CONTACT: David Scherr, Assistant Attorney General, (802) 828-3189, Karen Richards, Executive Director, Vermont Human Rights Commission, (802) 828-2482
December 21, 2017
The Attorney General and the Vermont Human Rights Commission have released their Report on Act 54 – Racial Disparities in State Systems to the Joint Justice Legislative Oversight Committee. Section 3 of Act 54charges the Attorney General, together with the Human Rights Commission and interested stakeholders, with developing a strategy to address racial disparities within the state systems of education, labor and employment, access to housing, healthcare, and economic development.
Over 100 stakeholders turned out at three forums which were held between September and November in Montpelier, Brattleboro and Burlington. “The stakeholders were incredibly engaged in looking at these issues,” said Karen Richards, Executive Director of the Human Rights Commission. “The report reflects the concerns of affected communities and provides a number of ideas for how the State can address the issues.”
The over-arching theme was that in order for Vermont to successfully address and reduce racial disparities, it will need to change the underlying culture of our state with regard to race.

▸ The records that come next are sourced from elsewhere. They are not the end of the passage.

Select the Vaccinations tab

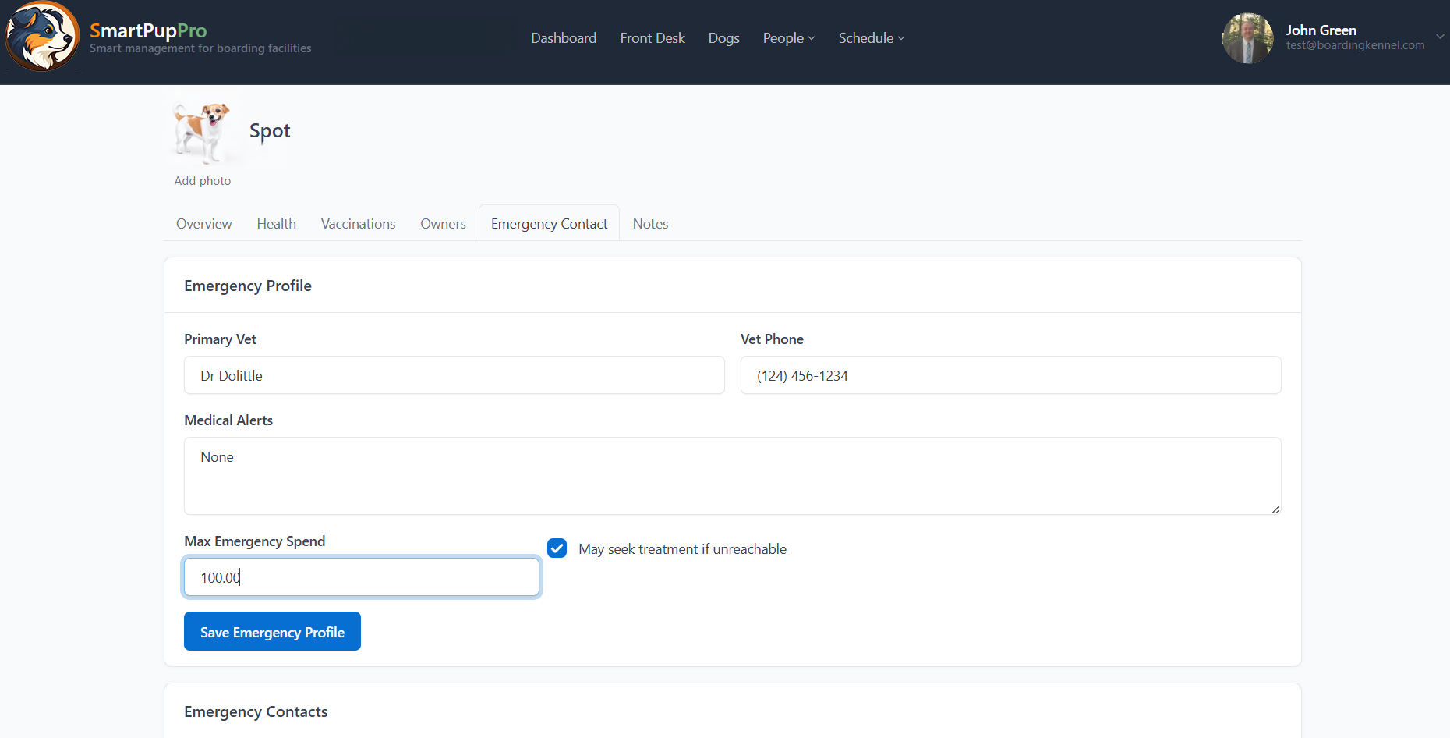[x=358, y=224]
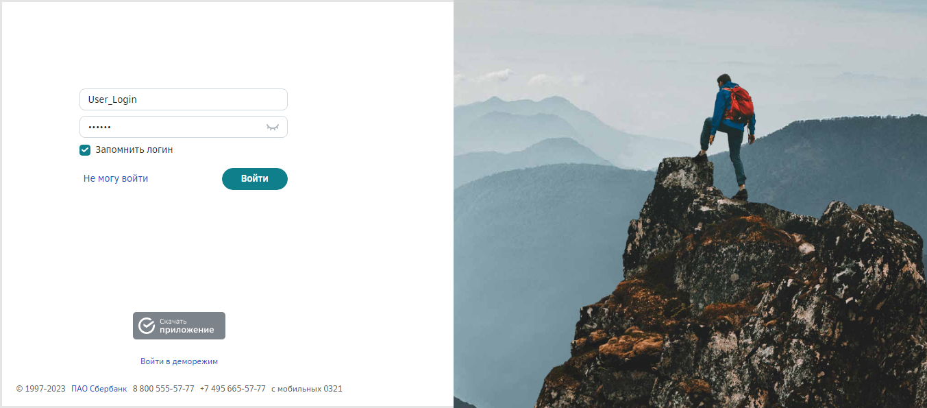Focus the User_Login username field
Screen dimensions: 927x408
pyautogui.click(x=184, y=99)
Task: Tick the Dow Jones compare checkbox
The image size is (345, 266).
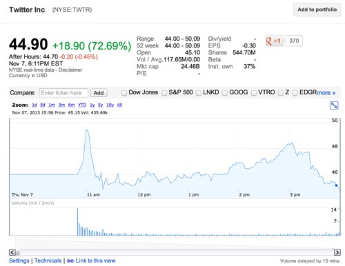Action: click(x=124, y=93)
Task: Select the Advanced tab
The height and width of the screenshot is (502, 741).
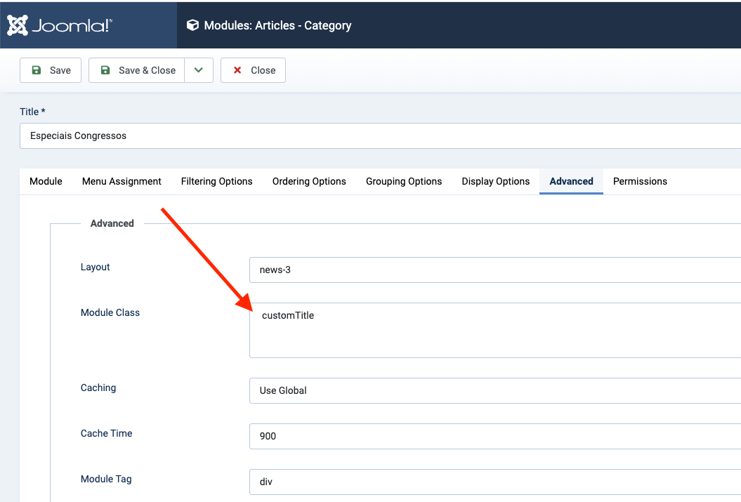Action: [x=571, y=181]
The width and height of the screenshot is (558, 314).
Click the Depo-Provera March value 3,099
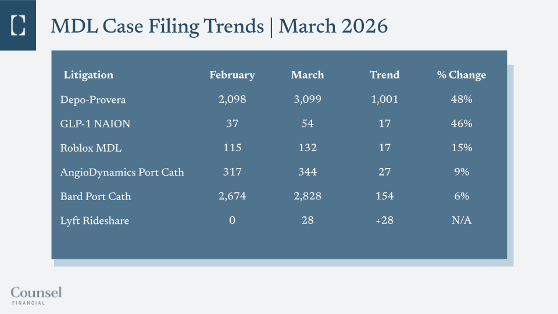tap(307, 99)
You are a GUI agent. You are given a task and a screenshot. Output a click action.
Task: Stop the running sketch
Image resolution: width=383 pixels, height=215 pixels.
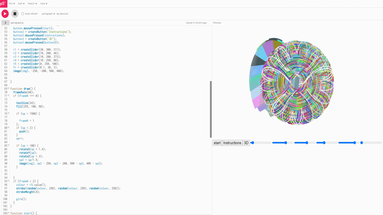point(15,14)
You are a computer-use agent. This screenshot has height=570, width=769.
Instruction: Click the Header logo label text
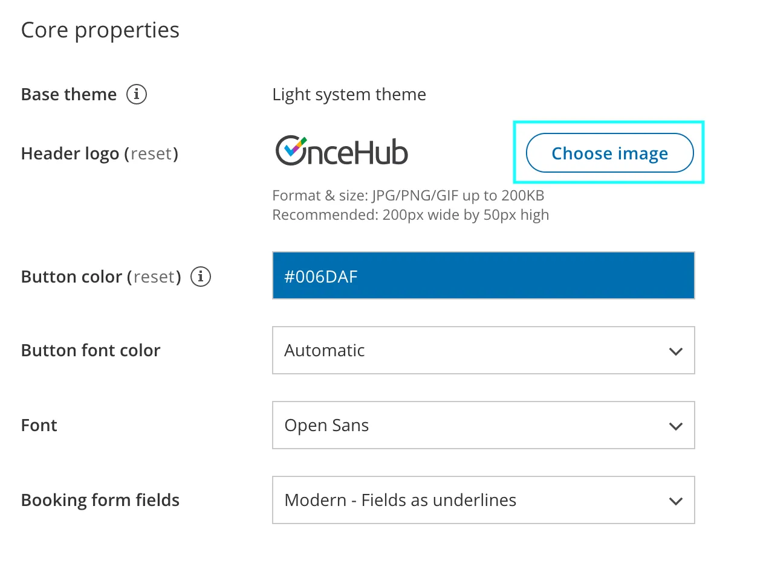(x=70, y=154)
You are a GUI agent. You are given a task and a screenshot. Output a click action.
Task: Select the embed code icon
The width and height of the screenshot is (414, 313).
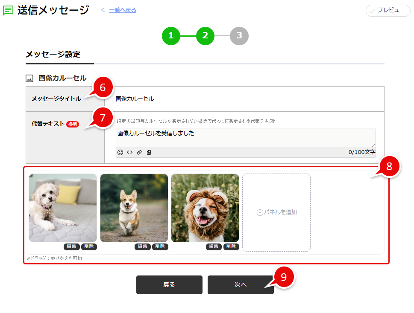[130, 152]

The main suggestions for doing this were: 1) teach children from an integrated curriculum 1 that fairly represents both the contributions of People of Color (as well as indigenous people, women, people with disabilities, etc.) while fairly and accurately representing our history of oppression of these groups; 2) educate state employees about implicit bias, White Privilege, White Fragility and White Supremacy; and 3) increase the representation of People of Color in the state and school labor forces by focusing on recruitment, hiring and retention, as well as promotion of People of Color into positions of authority and responsibility on boards, commissions, etc.
“These suggestions should be part of a coordinated approach, because data shows that they exist across all state agencies and departments, affecting both employees of the state and the people those agencies serve,” Richards said. “In Vermont, the people in positions of power are all White. It is thus vitally important that the work be approached with the input and advice of People of Color.”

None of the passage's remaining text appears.